Well done, Norry. That's an excellent achievement. Very impressed!


----------



## ColinJ (25 Nov 2011)

Well done Martin!

How about a 150 miler as a step between 200k (124 miles) and 300k (186 miles)? (Mind you, it would be tempting just to add the extra 36 miles to get the 300 done, wouldn't it!)

I've had a quick look on the Audax site and I reckon the Heart of England 300 would be _ideal_ for you!


----------



## Norry1 (25 Nov 2011)

Thanks. Colin, that looks like a good one. 

I also fancy doing a Fixed 100 miler if anyone is interested.

Martin


----------



## Nozzer (25 Nov 2011)

As 1 of the said brothers that did the 200k, i would rather slam my tackle in the patio than do 300k!!
It went fine for the two slim brothers, i on the other hand found it tough, although i did finish!
Im more suited to 100k!!


----------



## Norry1 (28 Nov 2011)

ColinJ said:


> Well done Martin!
> 
> How about a 150 miler as a step between 200k (124 miles) and 300k (186 miles)? (Mind you, it would be tempting just to add the extra 36 miles to get the 300 done, wouldn't it!)
> 
> I've had a quick look on the Audax site and I reckon the Heart of England 300 would be _ideal_ for you!


 

Colin, I've entered this event now 

Martin


----------



## ColinJ (28 Nov 2011)

Norry1 said:


> Colin, I've entered this event now
> 
> Martin


I'm glad to have spotted it for you!

I'll probably tackle a 300 one day when I'm fit again but I'd want to have done at least 2 or 3 comfortably sub-10 hour 200s first.


----------



## Banjo (4 Dec 2011)

I have been considering a 300 for next year and this one was recommended to me as well as good for a first time 300. Still a bit undecided at the moment , need to mull over if I really want to go that far.

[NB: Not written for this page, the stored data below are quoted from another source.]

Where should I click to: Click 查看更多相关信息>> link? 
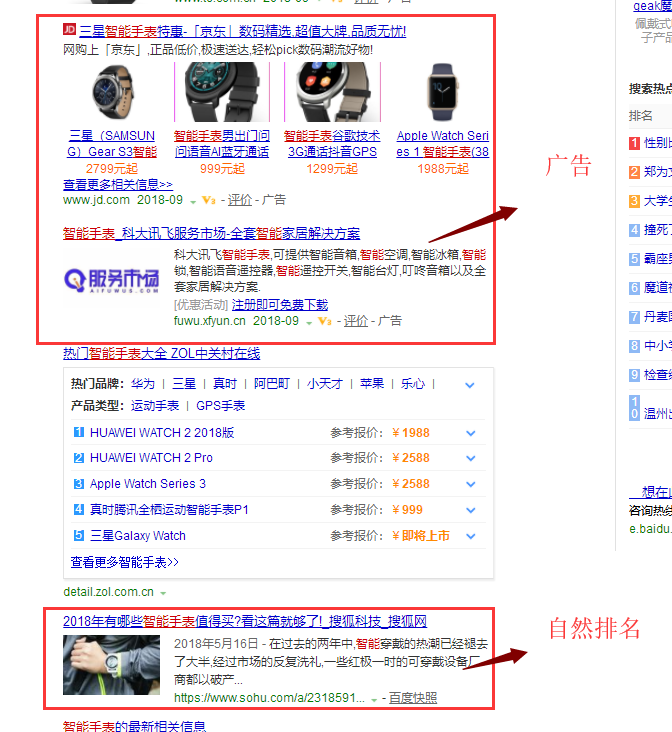[117, 184]
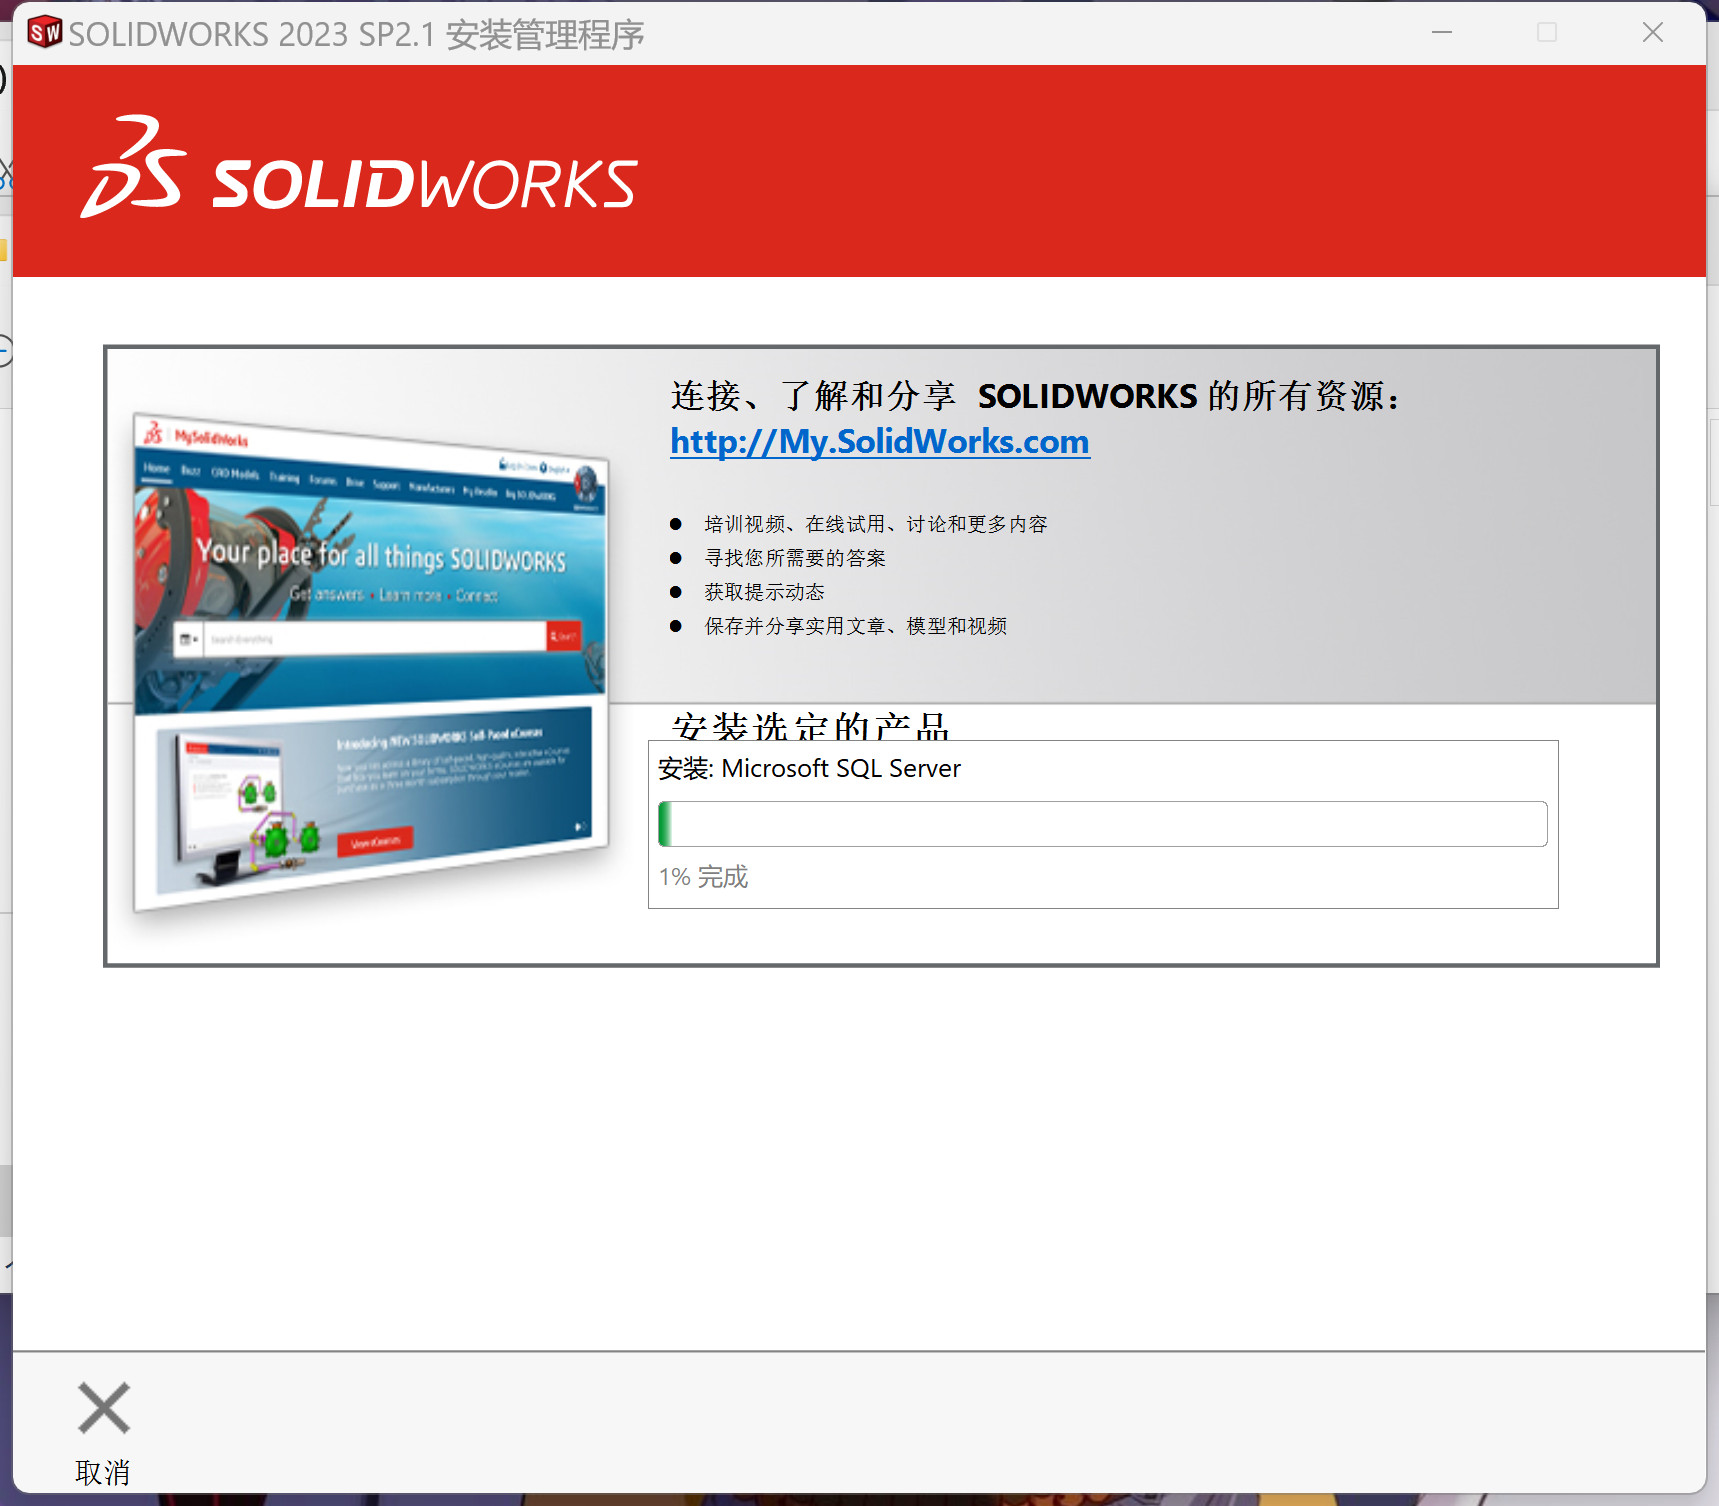Close the installation manager window
The image size is (1719, 1506).
point(1652,33)
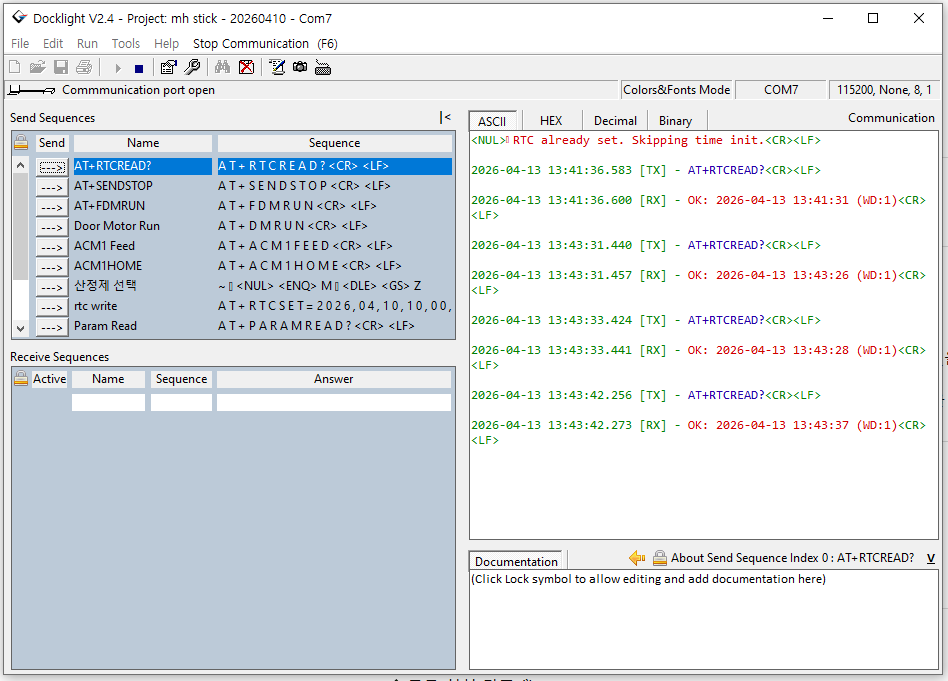948x681 pixels.
Task: Click the binoculars Find icon
Action: point(222,68)
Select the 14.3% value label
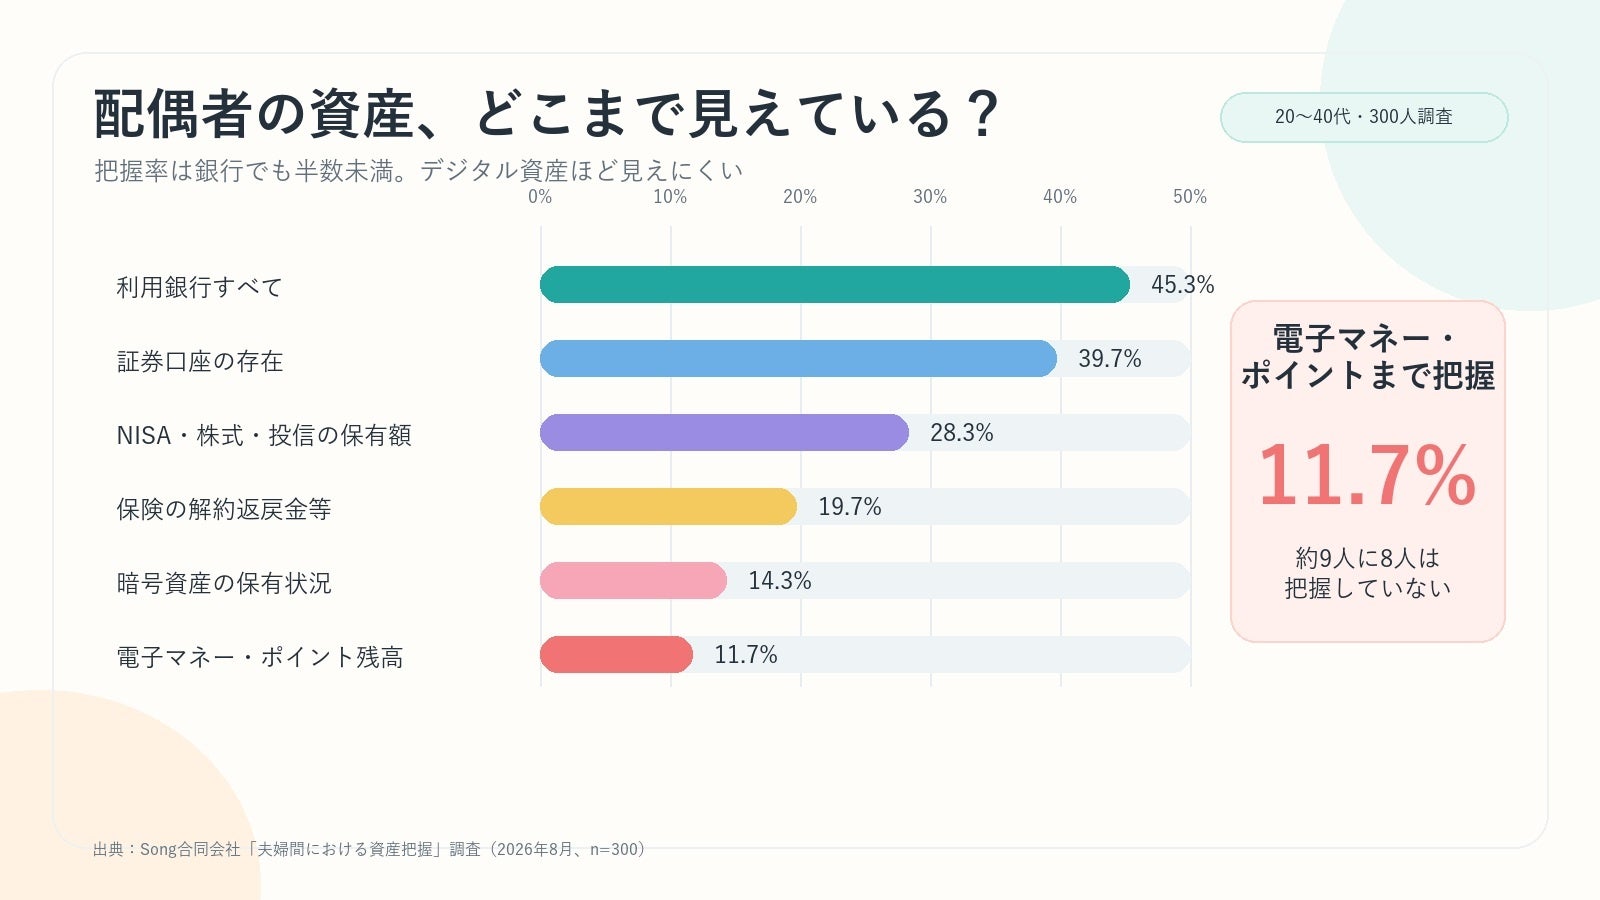This screenshot has height=900, width=1600. pyautogui.click(x=779, y=581)
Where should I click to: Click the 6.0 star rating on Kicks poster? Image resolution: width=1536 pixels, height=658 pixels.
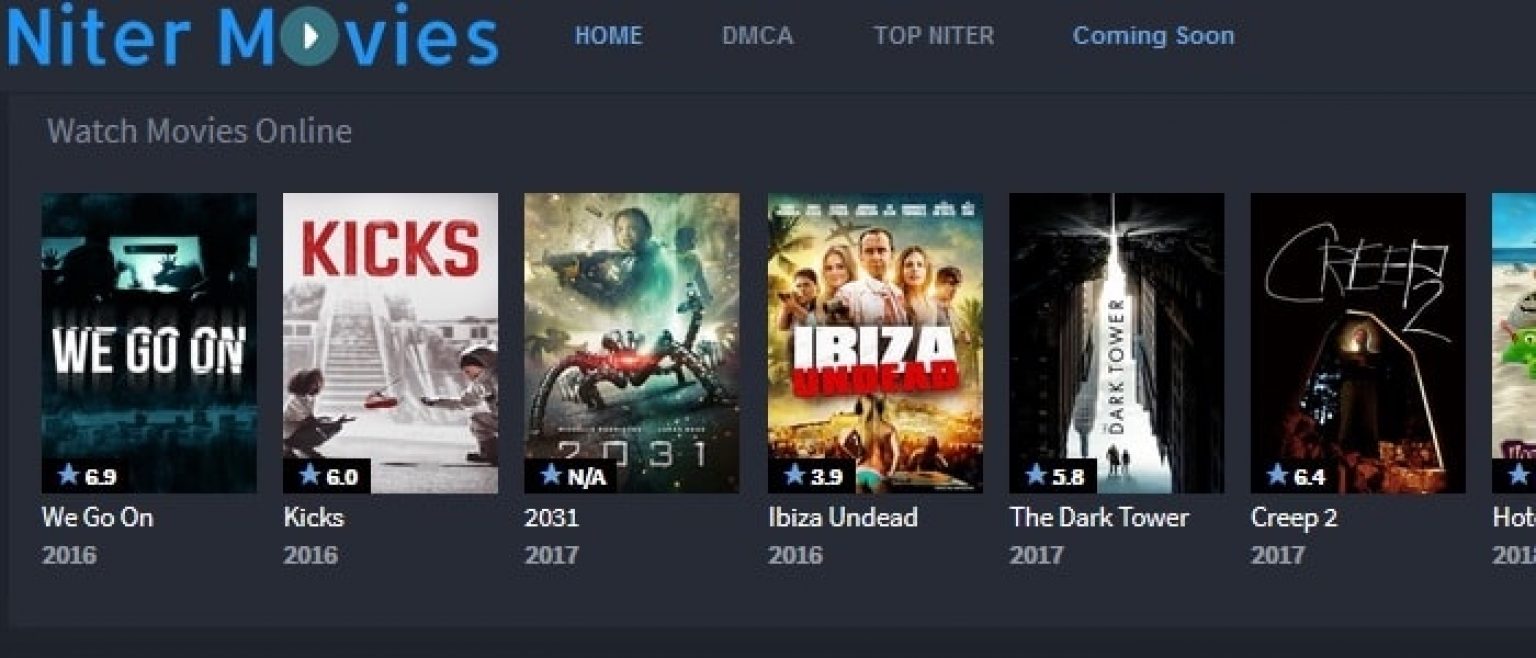pyautogui.click(x=327, y=476)
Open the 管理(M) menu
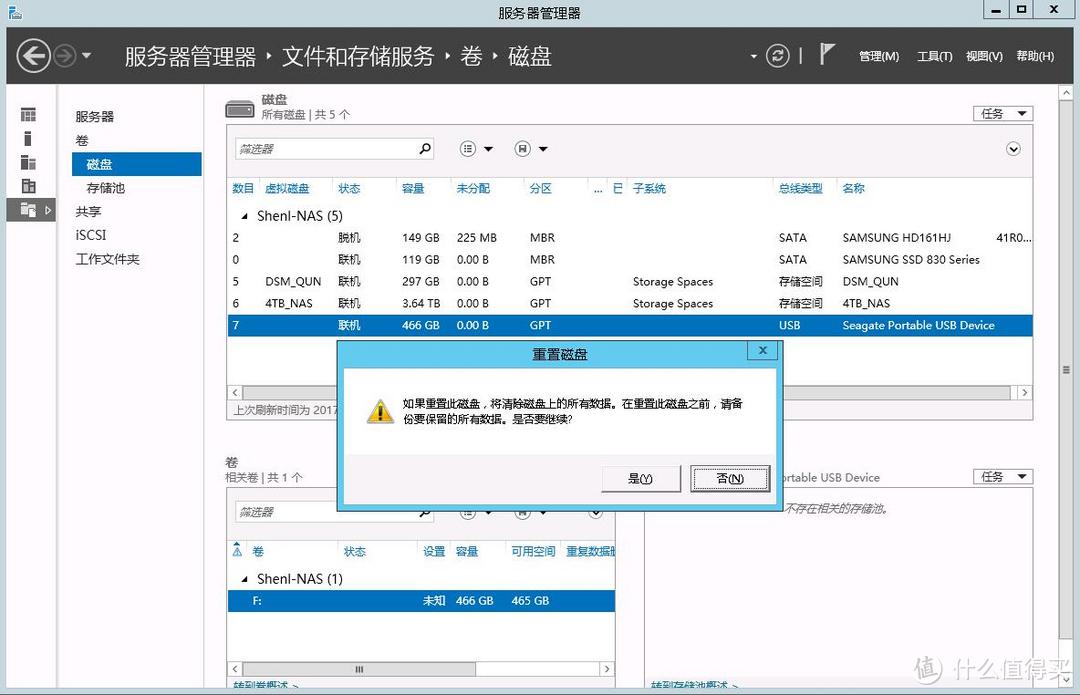Viewport: 1080px width, 695px height. click(879, 57)
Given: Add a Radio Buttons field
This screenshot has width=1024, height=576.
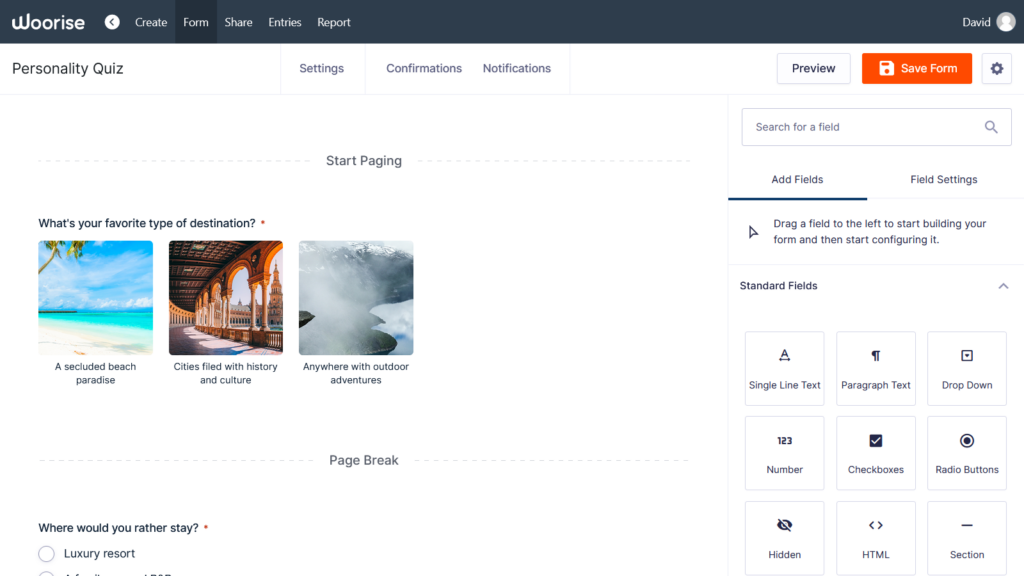Looking at the screenshot, I should pos(966,452).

Apparently theres a hall you can sleep in if you travel the night before, I think I would be lashing out a bit more for a band b or something then maybe grab some kip in the hall afterwards before driving home.

Colin, if I had to do some comfortable sub 10 hour 200s first I would never do a 300. I struggle to do sub 11 hours I think I will have to try and improve a bit between now and April.


----------



## PpPete (4 Dec 2011)

ColinJ said:


> I'm glad to have spotted it for you!
> 
> I'll probably tackle a 300 one day when I'm fit again but I'd want to have done at least 2 or 3 comfortably sub-10 hour 200s first.


 
I'd never broken 11-1/2 hours for a 200, but came in just under 15 hours on my first 300 last year (The Rough Diamond for anyone that fancies it)


----------



## ColinJ (4 Dec 2011)

Banjo said:


> Colin, if I had to do some comfortable sub 10 hour 200s first I would never do a 300. I struggle to do sub 11 hours I think I will have to try and improve a bit between now and April.


I did _The Other Fleet Moss Randonee_ in 10 hours in 2006 but have lost a lot of that fitness now, so I was thinking in terms of getting back to that level, and then a bit quicker to make a 300 doable in daylight.



PpPete said:


> I'd never broken 11-1/2 hours for a 200, but came in just under 15 hours on my first 300 last year (The Rough Diamond for anyone that fancies it)


Well done! (But it seems odd that you rode quicker in a 300 than in your 200s, unless they were much hillier?)


----------